In his first start in 11 nights, Markstrom stopped 30 of 31 shots and was extremely sharp over the final 40 minutes of regulation time when the Canucks, looking tired after their fortnight away from home, were outshot 25-13.
By contrast, Bruin goalie Jaroslav Halak got a piece of Horvat’s winner but was awful on Brandon Sutter’s scuff-in that made it 1-0 for the Canucks just 3:40 into the game.
Nordstrom eventually tied it for the Bruins at 7:45 of the third period, using defenceman Ben Hutton as a screen while rifling a wrist shot past Markstrom’s glove.
“If you want to play, you’ve got to play good,” Markstrom said. “And I want to play. It’s nice to see Nilsson playing good and the team getting wins, but you want to be in there, too. Me and Nils push each other every day, so it’s good.”
Markstrom conceded the time off on the road allowed him to reset and work extensively with new goaltending coach Ian Clark on technical changes.

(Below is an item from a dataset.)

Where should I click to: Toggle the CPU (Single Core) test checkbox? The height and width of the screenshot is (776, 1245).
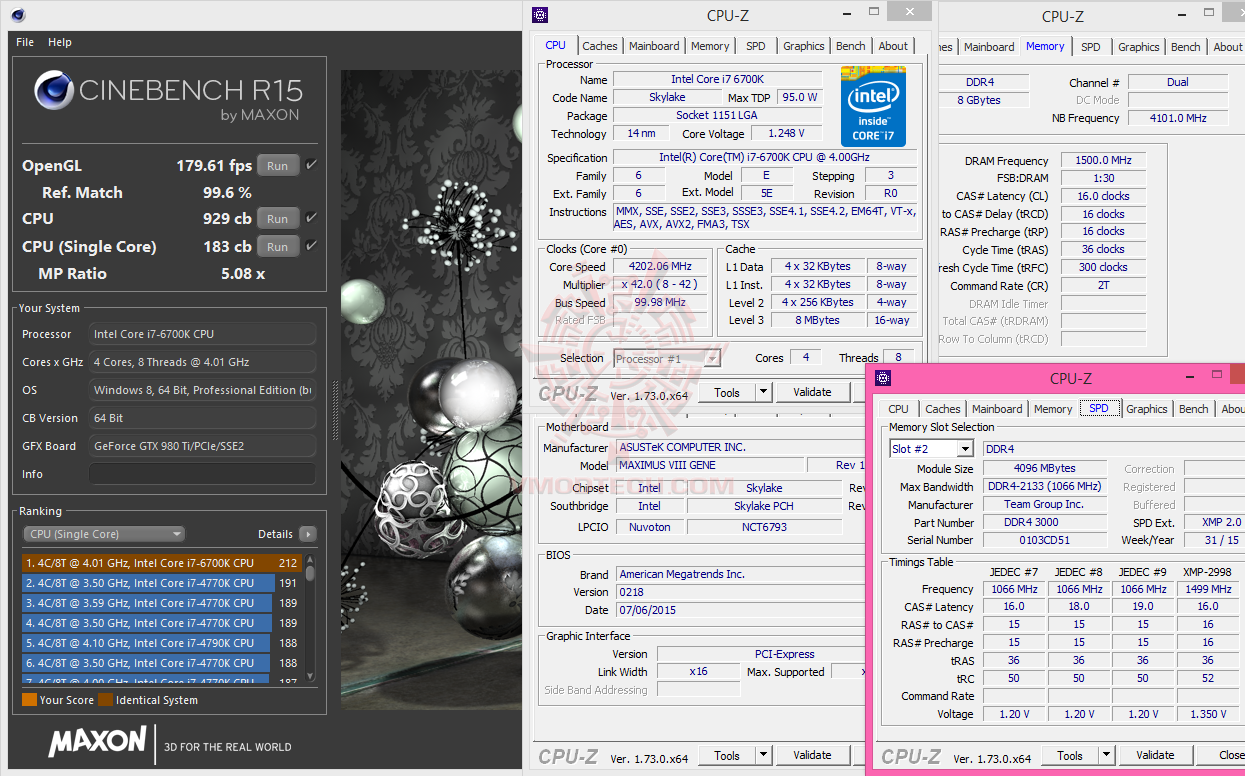312,246

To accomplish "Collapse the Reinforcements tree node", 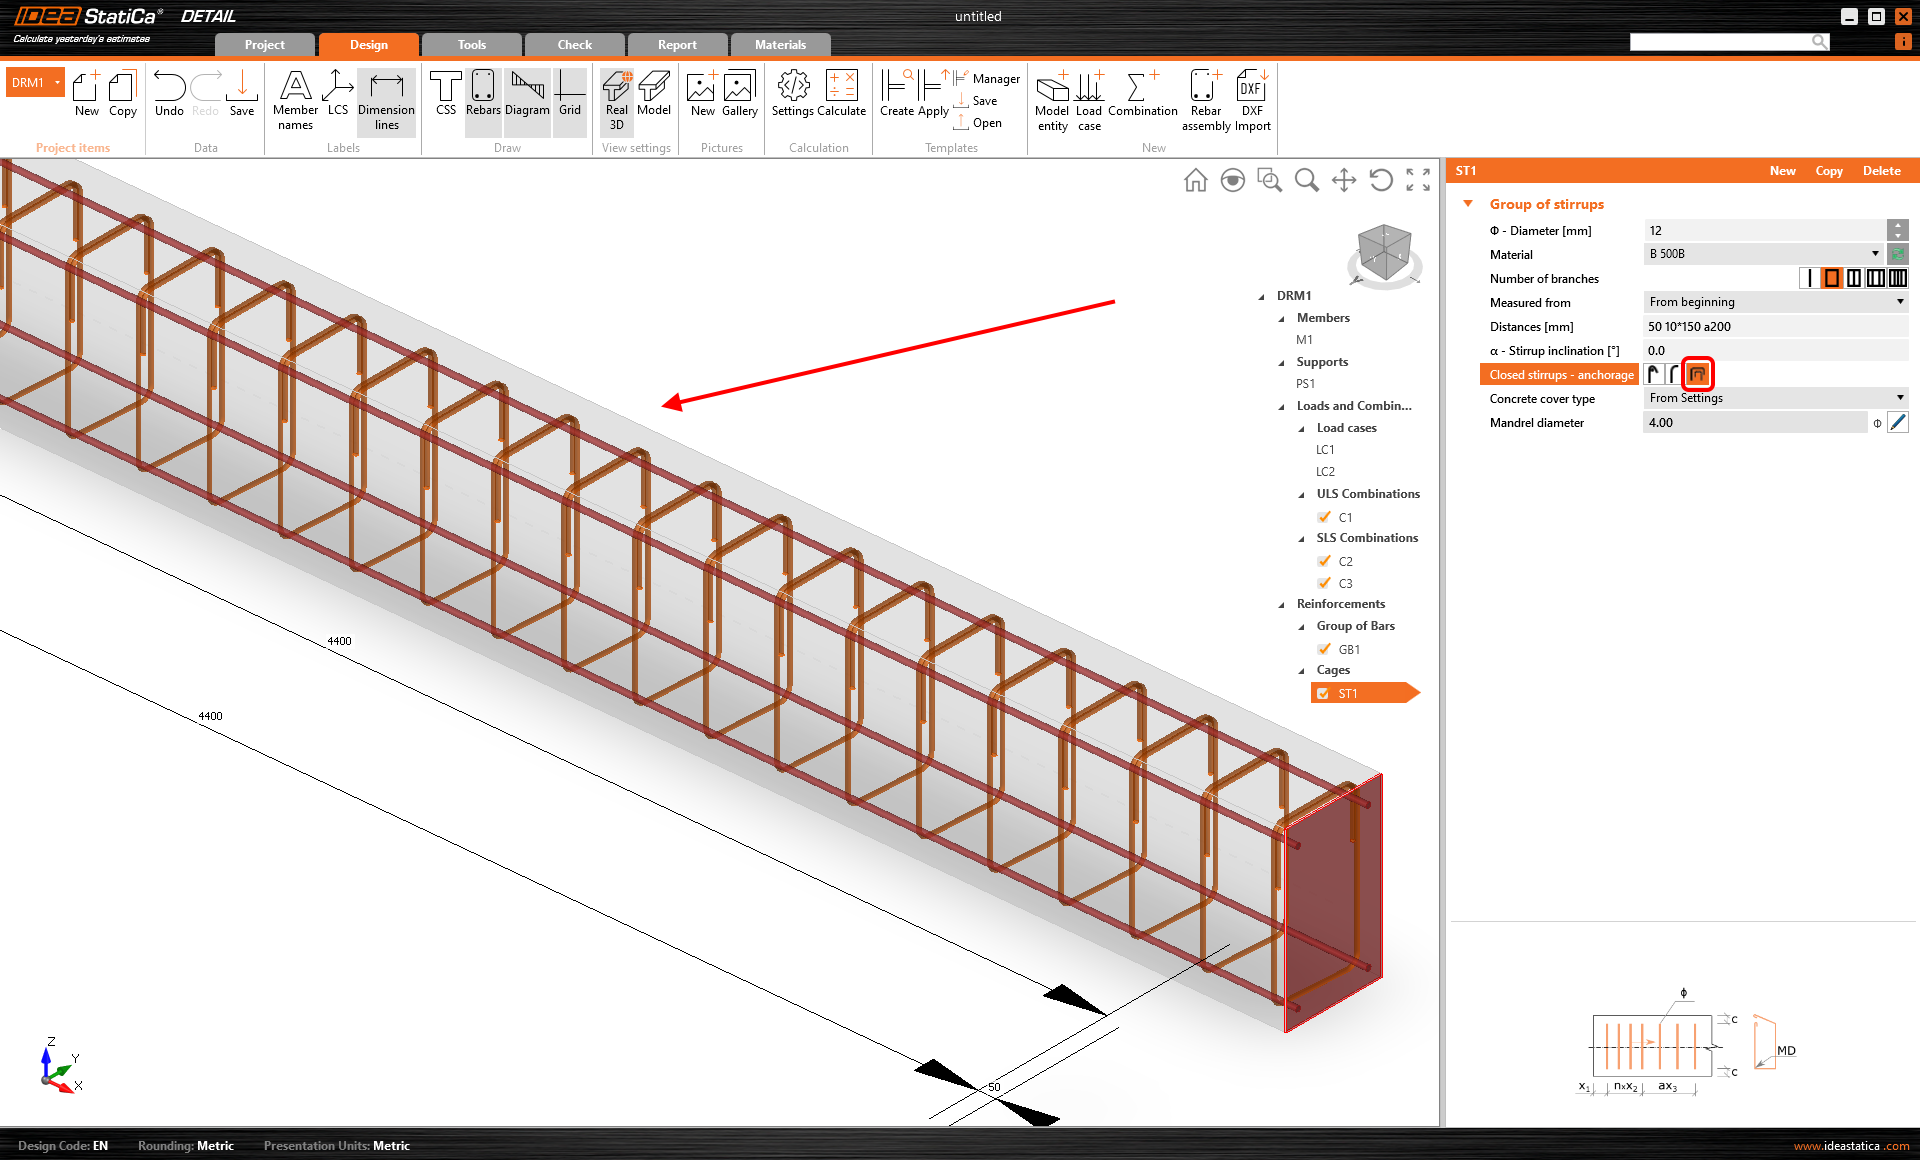I will [x=1282, y=604].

“We had pretty much over a week working on stuff every day,” Markstrom said. “It’s been going good but at the same time, when you come out there (to play), you’ve got to just let it come to you and if it’s ready to come into your game, it’s ready.”
The Canucks, at least, were ready for overtime.
“My first four years, I sucked in overtime,” Horvat said. “I got scored on all the time. It’s definitely something I want to be better at this year. Brock and I have some good chemistry out there and thankfully the pucks are going in right now.”
The winning combination – Boeser to Horvat – was the reverse of the Canucks’ game-winning goal Tuesday in Pittsburgh, when Boeser scored from a Horvat pass in overtime. Boeser didn’t initially see the puck go in that night, and his celebration after setting up Horvat on Saturday was far more effusive.
“I saw all of this one luckily,” Boeser said. “It was a great play by Bo to get it over to me, and I just wanted to get it back to him because the puck was rolling. Thankfully, it got to him because I was gassed and needed a change after that.”
A lot of the Canucks looked gassed in the first game at home, preceded by travel, after the last six on the road.
“Game by game, we’re creating an identity for ourselves,” Horvat said. “We’re playing hard every night. Our compete level is there, and our resiliency. I think this says a lot about our club right now.”